Ketua kelas melihat sebuah cincin perak melingkar di jari tengah tangan kirinya dan penasaran. "Kahime, kenapa kamu pakai cincin? Penampilanmu juga berubah walaupun sifatnya masih sama." celatuk ketua kelas agak mengerucutkan bibirnya seperti paruh ayam. Dia tersentak dan wajahnya memerah.

"Eh?! Kok wajahmu tiba-tiba merah gitu, kamu demam?" tanya ketua kelas cemas.

"Dia nggak apa-apa, cuma malu kalo ditanya'in soal begini." jawab seorang pemuda dari belakang Kahime langsung merangkul pinggulnya. Sehingga cincin di jari tengah tangan kanannya terlihat oleh ketua kelas.

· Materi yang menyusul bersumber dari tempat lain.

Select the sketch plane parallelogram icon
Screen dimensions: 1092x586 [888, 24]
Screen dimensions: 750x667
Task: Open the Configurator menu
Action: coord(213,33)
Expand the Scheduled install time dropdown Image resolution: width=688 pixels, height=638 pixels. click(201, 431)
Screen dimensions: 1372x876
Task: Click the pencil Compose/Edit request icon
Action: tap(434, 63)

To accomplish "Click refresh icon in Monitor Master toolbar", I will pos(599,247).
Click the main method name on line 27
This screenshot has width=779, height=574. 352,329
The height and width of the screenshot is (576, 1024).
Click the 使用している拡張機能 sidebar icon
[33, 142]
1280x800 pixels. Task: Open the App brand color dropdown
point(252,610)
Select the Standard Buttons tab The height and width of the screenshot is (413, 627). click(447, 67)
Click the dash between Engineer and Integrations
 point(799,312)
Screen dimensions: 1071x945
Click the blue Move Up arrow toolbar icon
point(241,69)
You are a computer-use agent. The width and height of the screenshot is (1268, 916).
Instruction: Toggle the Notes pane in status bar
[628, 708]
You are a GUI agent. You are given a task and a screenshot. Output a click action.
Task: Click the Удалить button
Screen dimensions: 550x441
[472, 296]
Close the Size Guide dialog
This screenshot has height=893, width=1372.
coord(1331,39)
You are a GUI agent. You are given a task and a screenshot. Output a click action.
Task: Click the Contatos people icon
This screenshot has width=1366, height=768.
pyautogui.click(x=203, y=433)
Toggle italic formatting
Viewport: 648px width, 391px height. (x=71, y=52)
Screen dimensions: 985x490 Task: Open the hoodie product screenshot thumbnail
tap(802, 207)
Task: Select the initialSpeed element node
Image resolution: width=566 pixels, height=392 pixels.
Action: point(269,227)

"Saki, kamu pakai cincin juga yang sama kayak punya Kahime dan lagi, sejak kapan kamu sedekat itu dengannya?" tanya ketua kelas penasaran.

"Ketua kelas! Mereka sudah bertunangan!!" tukas salah seorang siswa dengan keras dari bangku paling belakang.

"Heh?! Mereka bertunangan?! Kahime dan Saki, kalian beneran bertunangan?" tanya ketua kelas gugup menaikkan kacamatanya yang hampir jatuh.

"Iya, kami tunangan." jawab mereka berdua hampir bersamaan.

"WEEEEEE~~??!"

*****

Dua tahun kemudian di tengah malam dalam kamar Saki...

Kahime duduk di samping ranjang tidur Saki sambil membelai kepalanya dengan lembut dan mengecup keningnya.

"Saki, sampai jumpa. Kini akulah yang meninggalkanmu, jaga dirimu baik-baik. Semua yang kulakukan masih belum berakhir, ini baru permulaannya. Aku pasti kembali padamu, kembali di sisimu, dan terus bersamamu. Aku janji." ucapnya lirih sembari tersenyum tipis dan hilang dalam sekejap mata.

"Sudah sampai disini toh, udah siap apa belum?" tanya seorang pemuda berambut merah.

"Aku udah siap sejak dulu, selama keberadaannya masih membekas dimanapun itu. Aku akan membinasakannya sampai tak tersisa, lagipula keluargaku, sahabatku, dan dia harus kulindungi serta harus kujaga walaupun harus jauh hanya untuk ini." jawabnya lembut.

"Baiklah, kita berangkat." sambung pemuda rambut merah itu segera menaiki perahu putih modis yang bergoyang di atas ombak pelabuhan.

Dia mengikutinya dan duduk di belakang sambil memandang ke atas langit malam yang dihiasi taburan bintang.

Semuanya, aku sayang kalian. Aku janji akan kembali.